AFP looks at the numbers involved in the vast and complex undertaking compounded by weak infrastructure, online hoaxes and worries about one of the vaccines being rolled out while still in clinical trials.
- 300 million people -
Over the coming months, India aims to inoculate around a quarter of the population, or 300 million people. They include healthcare workers, people aged over 50 and those at high risk.
On the first day, around 300,000 people were set to be vaccinated at 3,000 centres. About 150,000 staff in 700 districts have been trained to administer jabs and keep records.
The government aims to manage the entire process digitally with its own app, CoWIN, which will link every vaccine dose to its recipient.
- 45,000 fridges (and one bike) -
India has four ‘mega depots’ to take delivery of the vaccines and transport them to state distribution hubs in temperature-controlled vans, keeping the doses colder than 8 degrees Celsius (46.4 Fahrenheit).

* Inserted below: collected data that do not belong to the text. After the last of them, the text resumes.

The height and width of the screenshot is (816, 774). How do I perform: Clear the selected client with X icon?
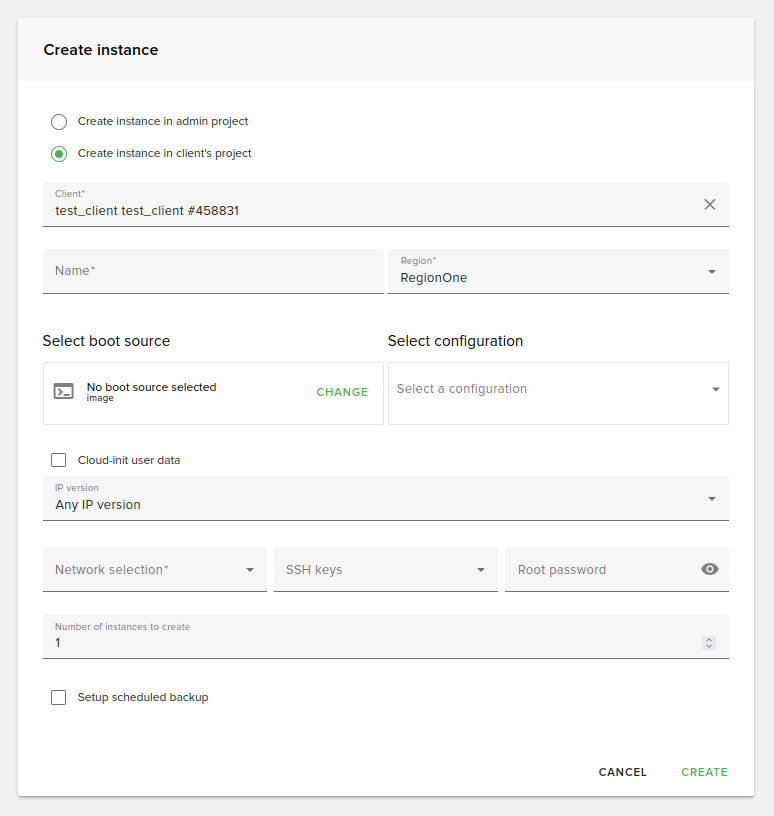point(710,204)
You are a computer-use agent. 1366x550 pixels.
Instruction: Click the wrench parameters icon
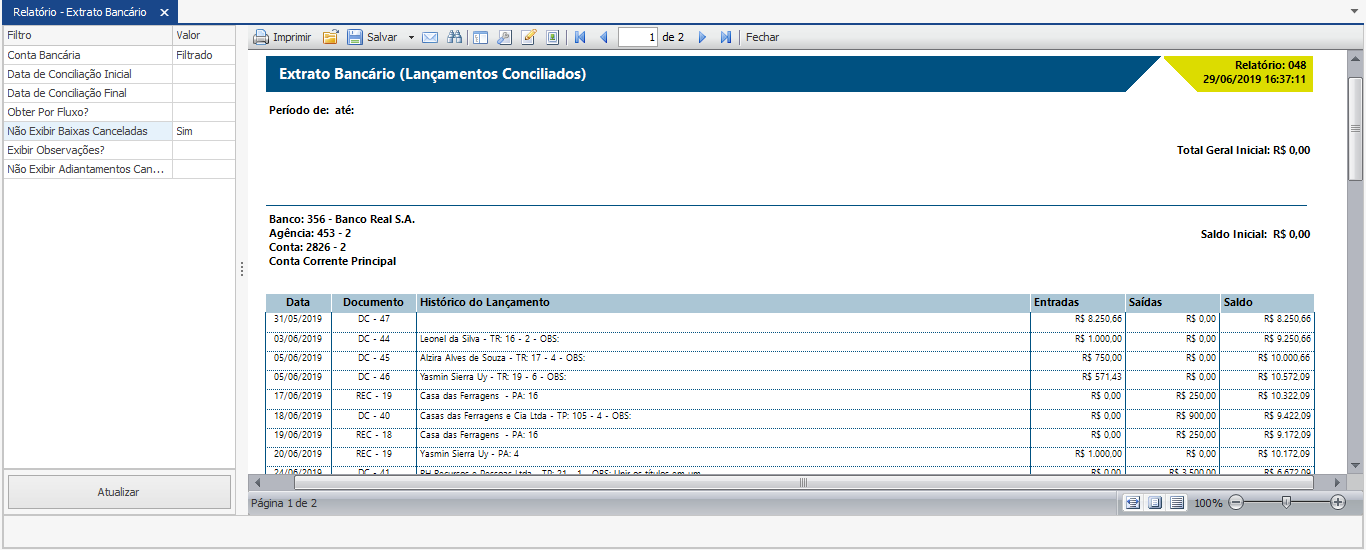[x=504, y=38]
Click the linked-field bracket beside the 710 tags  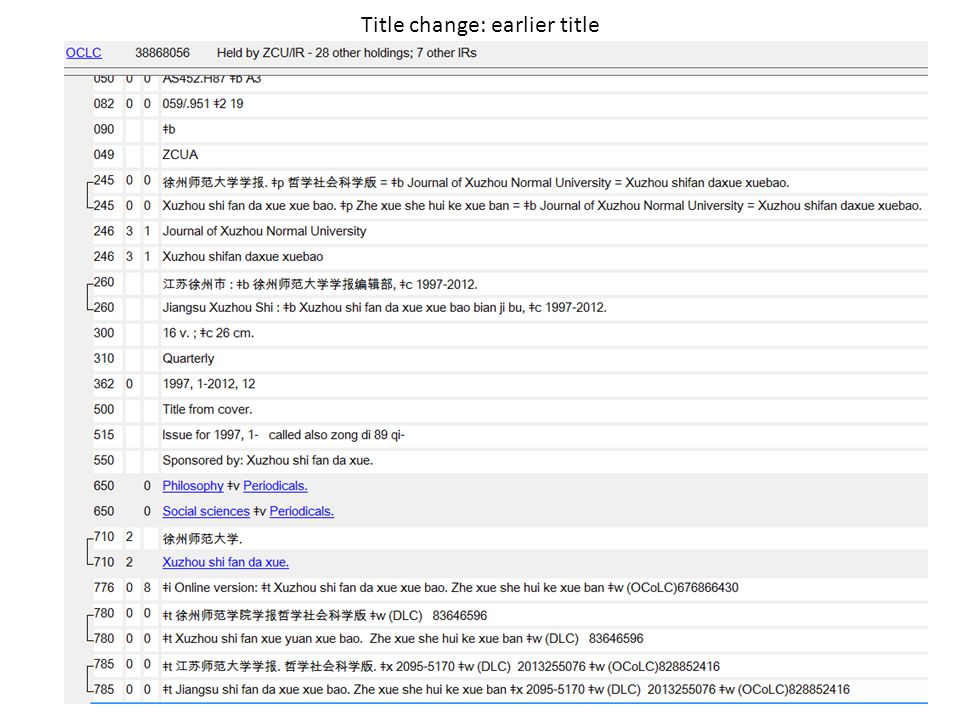click(89, 550)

A total of 29,000 cold-chain points, 240 walk-in coolers, 70 walk-in freezers, 45,000 ice-lined refrigerators, 41,000 deep freezers and 300 solar fridges are at the ready.

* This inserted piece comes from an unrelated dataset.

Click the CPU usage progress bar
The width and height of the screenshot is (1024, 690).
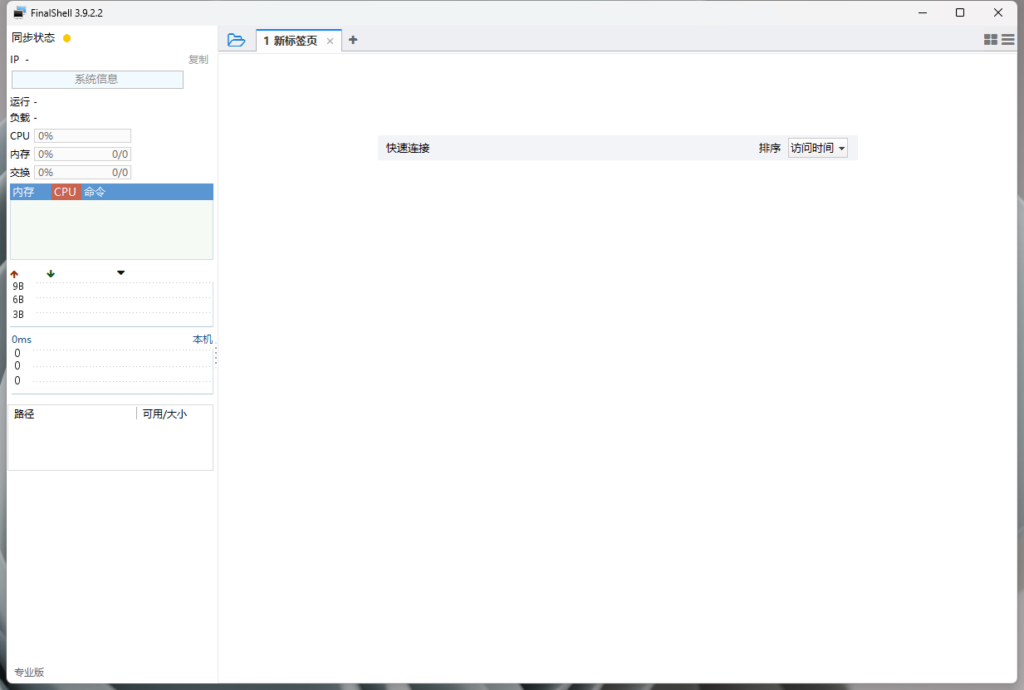(82, 135)
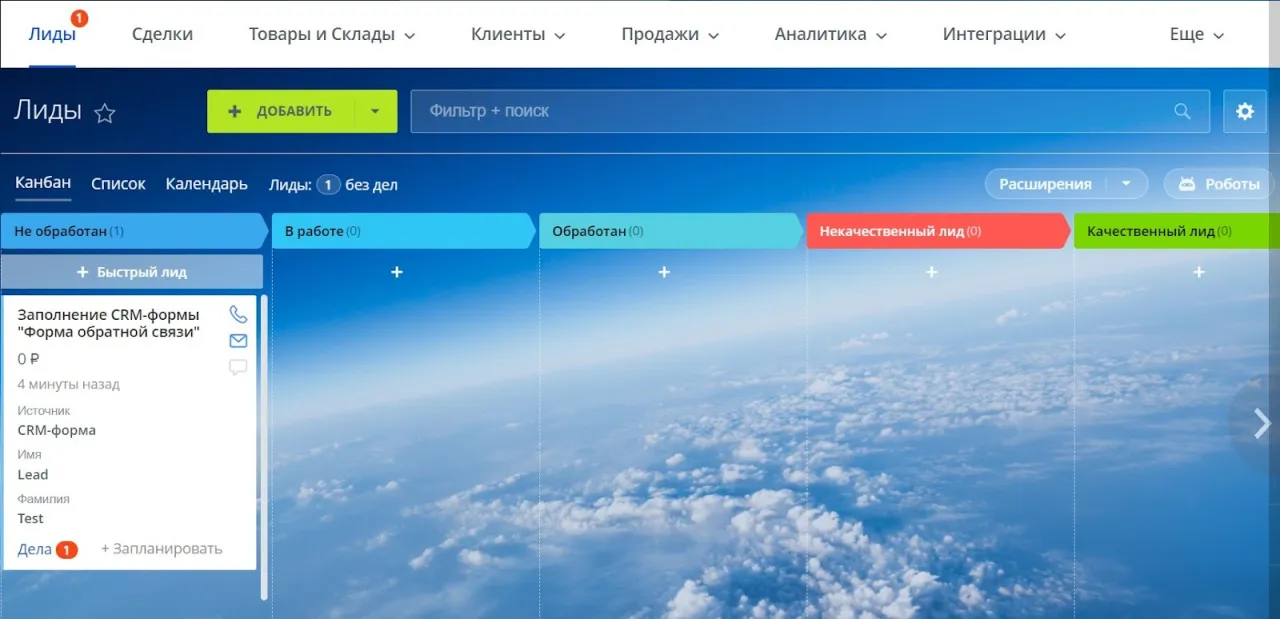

These will be needed once the Indian summer arrives in the coming months.
In one recent practice run in a rural area, a consignment of dummy vaccines was photographed being delivered by bicycle.
- Three seconds -
To stop any of the vials being stolen and being sold on India's large drugs black market, authorities are taking no chances, with armed police guarding every truck.

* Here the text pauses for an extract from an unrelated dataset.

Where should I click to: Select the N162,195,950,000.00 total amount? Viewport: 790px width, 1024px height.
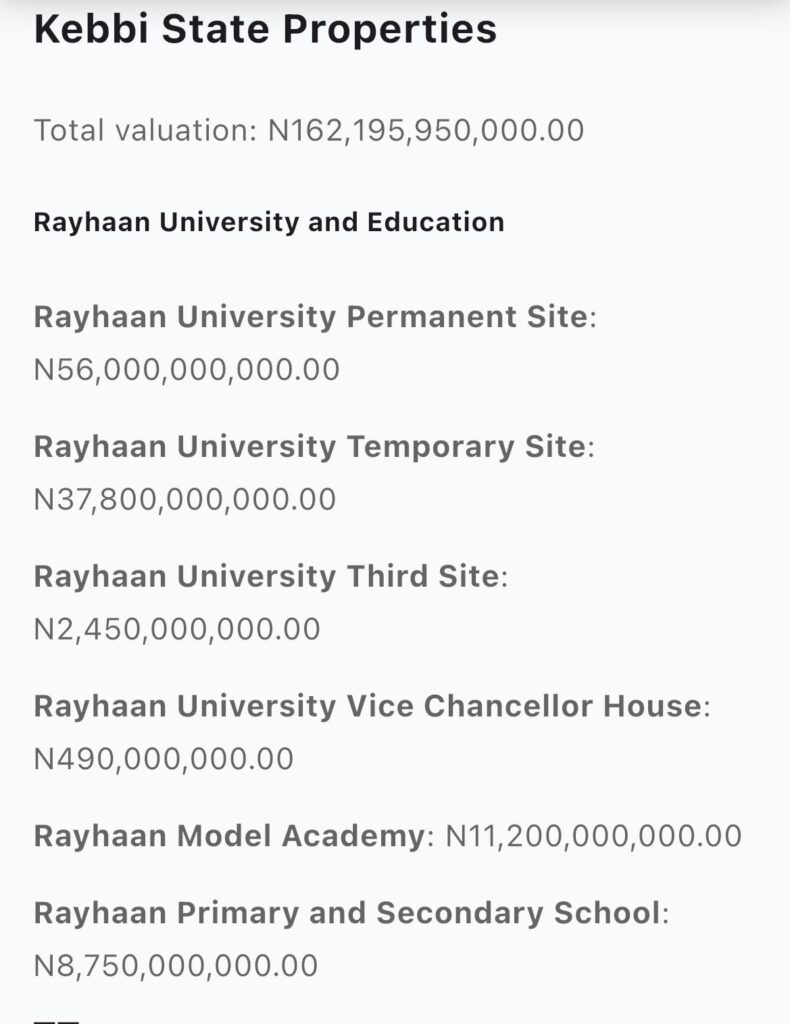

CCTVs are in place at warehouses with entry subject to fingerprint authentication. Automated data loggers will monitor storage temperature and transfer messages every three seconds to a central unit, according to the Times of India.
‘Security measures are essential to not only address the issue of logistics and safety but also build confidence in people that the supply chain is intact, unbroken and safe to the point of delivery,’ Preeti Kumar, a public health specialist, told AFP.
- 200 rupees per dose -
India has ordered an initial 11 million doses of Covishield, AstraZeneca's vaccine made by India's Serum Institute, at 200 rupees ($2.74) each, and 5.5 million doses of Covaxin at 206 rupees each.
The government's ‘emergency approval’ of Covaxin, made by India's Bharat Biotech, has some doctors worried because phase 3 human trials are yet to be completed.
With Covaxin still in ‘clinical trial mode’, Indians being given the shot on Saturday were given a consent form to sign that made clear that its ‘clincal efficacy... is yet to be established’.
Authorities say people will be given two doses of one of the vaccines -- and not one of each -- 28 days apart. Effectiveness begins 14 days after the second shot, they say.
Serum plans later to sell the jab privately to Indian individuals and firms for 1,000 rupees ($14), raising fears that the rich will get inoculated sooner.
- 69 percent in no hurry -
A recent survey of 18,000 people across India found that 69 percent were in no rush to get a Covid-19 shot, in part due to public scepticism fuelled by online disinformation.
Health Minister Harsh Vardhan took to social media on Thursday to dispel some of the doubts.
‘There is no scientific evidence to suggest that #COVIDVaccine could cause infertility in either men or women. Kindly do not pay heed to such rumours or information from unverified sources,’ he said in one tweet.
- And one Brazilian plane -
Other developing countries are banking on India for getting vaccines, and Brazil wanted to send a plane to India this weekend to collect two million doses from Serum.
But President Jair Bolsonaro said Friday that ‘political pressure’ by India had postponed the flight. Serum chief Adar Poonawalla told the Times of India it would supply Brazil in two weeks.
India plans to offer 20 million doses to its neighbours, with the first batches shipped over the next two weeks, Bloomberg News reported. Latin America, Africa and ex-Soviet republics will be next.